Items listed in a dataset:
>> start

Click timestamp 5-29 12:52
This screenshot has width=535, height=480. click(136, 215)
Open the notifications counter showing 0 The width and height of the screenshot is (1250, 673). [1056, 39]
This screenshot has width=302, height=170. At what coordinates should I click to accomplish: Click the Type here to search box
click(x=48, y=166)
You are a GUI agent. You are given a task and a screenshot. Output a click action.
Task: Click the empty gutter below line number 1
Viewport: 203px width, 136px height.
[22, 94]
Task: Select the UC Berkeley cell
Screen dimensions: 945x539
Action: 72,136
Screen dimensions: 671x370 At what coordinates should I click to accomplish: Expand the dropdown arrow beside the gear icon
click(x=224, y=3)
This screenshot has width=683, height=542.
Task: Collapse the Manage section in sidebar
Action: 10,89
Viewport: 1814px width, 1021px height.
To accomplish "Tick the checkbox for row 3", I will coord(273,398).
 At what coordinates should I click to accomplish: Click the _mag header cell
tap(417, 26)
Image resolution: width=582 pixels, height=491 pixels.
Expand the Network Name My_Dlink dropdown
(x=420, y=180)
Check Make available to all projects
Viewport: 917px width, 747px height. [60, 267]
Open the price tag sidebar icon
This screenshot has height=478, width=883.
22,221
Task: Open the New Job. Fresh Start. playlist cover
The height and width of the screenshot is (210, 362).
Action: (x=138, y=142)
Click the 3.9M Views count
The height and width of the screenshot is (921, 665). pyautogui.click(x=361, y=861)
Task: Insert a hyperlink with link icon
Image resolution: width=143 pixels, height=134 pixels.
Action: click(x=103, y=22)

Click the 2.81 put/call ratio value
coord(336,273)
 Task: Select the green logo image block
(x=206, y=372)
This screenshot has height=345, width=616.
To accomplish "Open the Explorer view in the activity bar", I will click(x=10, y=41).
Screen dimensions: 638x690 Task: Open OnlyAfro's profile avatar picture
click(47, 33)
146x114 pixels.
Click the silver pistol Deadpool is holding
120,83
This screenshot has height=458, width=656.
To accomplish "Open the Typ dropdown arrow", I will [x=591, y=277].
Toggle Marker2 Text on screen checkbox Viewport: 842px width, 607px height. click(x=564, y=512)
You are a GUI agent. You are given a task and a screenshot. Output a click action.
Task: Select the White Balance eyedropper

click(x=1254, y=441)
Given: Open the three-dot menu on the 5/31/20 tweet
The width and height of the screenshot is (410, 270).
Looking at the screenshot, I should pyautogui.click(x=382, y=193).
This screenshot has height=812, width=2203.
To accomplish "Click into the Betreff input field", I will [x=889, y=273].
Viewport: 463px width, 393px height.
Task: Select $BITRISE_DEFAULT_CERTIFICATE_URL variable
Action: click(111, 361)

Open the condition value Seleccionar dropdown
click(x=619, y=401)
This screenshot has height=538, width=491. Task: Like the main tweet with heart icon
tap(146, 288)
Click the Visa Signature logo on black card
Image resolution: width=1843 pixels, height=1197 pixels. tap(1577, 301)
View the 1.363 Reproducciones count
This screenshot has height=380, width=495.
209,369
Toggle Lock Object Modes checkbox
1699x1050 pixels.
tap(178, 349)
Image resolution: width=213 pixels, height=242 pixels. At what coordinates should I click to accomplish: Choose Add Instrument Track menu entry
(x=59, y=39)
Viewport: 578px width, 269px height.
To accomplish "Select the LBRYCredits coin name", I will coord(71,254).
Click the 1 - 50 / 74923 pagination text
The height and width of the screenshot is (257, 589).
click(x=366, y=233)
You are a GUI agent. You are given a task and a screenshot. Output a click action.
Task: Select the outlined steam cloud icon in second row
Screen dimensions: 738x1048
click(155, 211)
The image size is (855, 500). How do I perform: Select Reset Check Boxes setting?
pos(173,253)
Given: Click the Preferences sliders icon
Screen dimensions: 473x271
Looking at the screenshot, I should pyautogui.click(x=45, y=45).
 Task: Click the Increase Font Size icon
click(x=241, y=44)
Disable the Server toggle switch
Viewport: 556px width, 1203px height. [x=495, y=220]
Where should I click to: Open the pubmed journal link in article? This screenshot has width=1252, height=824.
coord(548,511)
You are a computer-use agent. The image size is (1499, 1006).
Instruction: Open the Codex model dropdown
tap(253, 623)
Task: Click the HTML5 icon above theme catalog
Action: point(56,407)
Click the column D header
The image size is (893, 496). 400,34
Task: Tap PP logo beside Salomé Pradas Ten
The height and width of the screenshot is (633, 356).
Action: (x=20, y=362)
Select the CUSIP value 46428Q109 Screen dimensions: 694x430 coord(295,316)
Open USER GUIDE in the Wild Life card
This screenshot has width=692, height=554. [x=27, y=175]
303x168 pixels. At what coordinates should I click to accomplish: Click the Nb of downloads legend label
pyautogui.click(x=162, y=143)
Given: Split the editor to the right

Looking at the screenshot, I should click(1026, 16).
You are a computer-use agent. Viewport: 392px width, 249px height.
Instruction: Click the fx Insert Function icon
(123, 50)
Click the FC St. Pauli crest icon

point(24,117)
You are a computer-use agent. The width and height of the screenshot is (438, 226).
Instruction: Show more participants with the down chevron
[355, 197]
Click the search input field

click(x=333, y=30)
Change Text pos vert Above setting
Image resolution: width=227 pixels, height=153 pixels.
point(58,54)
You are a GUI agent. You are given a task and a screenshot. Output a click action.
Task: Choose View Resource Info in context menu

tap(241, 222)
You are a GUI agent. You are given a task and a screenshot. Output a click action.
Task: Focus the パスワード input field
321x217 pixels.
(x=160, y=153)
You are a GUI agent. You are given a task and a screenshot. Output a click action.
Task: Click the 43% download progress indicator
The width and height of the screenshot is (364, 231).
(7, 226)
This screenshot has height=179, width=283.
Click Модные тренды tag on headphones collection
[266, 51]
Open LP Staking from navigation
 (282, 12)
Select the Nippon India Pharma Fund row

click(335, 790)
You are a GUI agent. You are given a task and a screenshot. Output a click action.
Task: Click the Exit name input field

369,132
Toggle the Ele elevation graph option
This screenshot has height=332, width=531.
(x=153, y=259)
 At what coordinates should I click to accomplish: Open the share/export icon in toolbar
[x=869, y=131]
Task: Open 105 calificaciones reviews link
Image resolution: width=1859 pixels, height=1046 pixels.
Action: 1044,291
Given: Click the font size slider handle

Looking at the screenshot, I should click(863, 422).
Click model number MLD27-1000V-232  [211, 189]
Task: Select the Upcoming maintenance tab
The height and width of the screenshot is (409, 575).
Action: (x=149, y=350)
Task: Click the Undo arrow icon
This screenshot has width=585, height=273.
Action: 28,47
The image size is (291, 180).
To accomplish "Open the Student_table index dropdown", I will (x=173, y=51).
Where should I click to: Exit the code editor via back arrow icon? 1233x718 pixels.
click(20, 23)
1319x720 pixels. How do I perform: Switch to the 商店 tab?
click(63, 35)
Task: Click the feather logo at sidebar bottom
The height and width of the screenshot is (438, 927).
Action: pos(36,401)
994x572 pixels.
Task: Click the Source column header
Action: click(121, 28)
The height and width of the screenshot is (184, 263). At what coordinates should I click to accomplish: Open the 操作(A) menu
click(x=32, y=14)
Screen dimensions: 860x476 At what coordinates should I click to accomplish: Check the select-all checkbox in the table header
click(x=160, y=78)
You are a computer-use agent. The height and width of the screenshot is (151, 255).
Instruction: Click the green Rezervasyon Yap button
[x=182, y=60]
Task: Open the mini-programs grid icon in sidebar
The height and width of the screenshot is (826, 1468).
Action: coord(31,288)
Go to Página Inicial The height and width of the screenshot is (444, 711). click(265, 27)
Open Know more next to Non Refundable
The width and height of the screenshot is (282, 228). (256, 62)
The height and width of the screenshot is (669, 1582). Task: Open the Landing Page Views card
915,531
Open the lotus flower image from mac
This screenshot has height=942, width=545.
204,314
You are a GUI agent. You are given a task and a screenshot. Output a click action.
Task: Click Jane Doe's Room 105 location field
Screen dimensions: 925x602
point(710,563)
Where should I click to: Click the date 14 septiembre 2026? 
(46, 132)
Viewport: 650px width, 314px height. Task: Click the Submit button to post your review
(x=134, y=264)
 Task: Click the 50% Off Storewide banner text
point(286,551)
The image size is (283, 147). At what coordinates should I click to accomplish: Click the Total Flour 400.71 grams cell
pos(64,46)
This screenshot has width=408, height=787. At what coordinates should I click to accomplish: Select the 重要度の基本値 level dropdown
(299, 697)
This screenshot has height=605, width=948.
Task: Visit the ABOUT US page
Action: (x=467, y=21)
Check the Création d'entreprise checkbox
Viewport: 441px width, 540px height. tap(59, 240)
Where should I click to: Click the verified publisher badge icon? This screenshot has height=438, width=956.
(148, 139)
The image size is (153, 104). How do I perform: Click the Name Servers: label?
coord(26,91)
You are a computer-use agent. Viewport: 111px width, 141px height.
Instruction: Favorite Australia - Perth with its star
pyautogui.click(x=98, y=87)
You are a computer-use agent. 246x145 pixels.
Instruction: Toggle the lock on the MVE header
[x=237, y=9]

>> end

Set problem:
Please reproduce the rows from the line with "Given: Click the font size slider handle" to the line with "will (x=173, y=51).", both included, without changing anything.

Response:
Given: Click the font size slider handle

Looking at the screenshot, I should click(863, 422).
Click model number MLD27-1000V-232  [211, 189]
Task: Select the Upcoming maintenance tab
The height and width of the screenshot is (409, 575).
Action: (x=149, y=350)
Task: Click the Undo arrow icon
This screenshot has width=585, height=273.
Action: 28,47
The image size is (291, 180).
To accomplish "Open the Student_table index dropdown", I will (x=173, y=51).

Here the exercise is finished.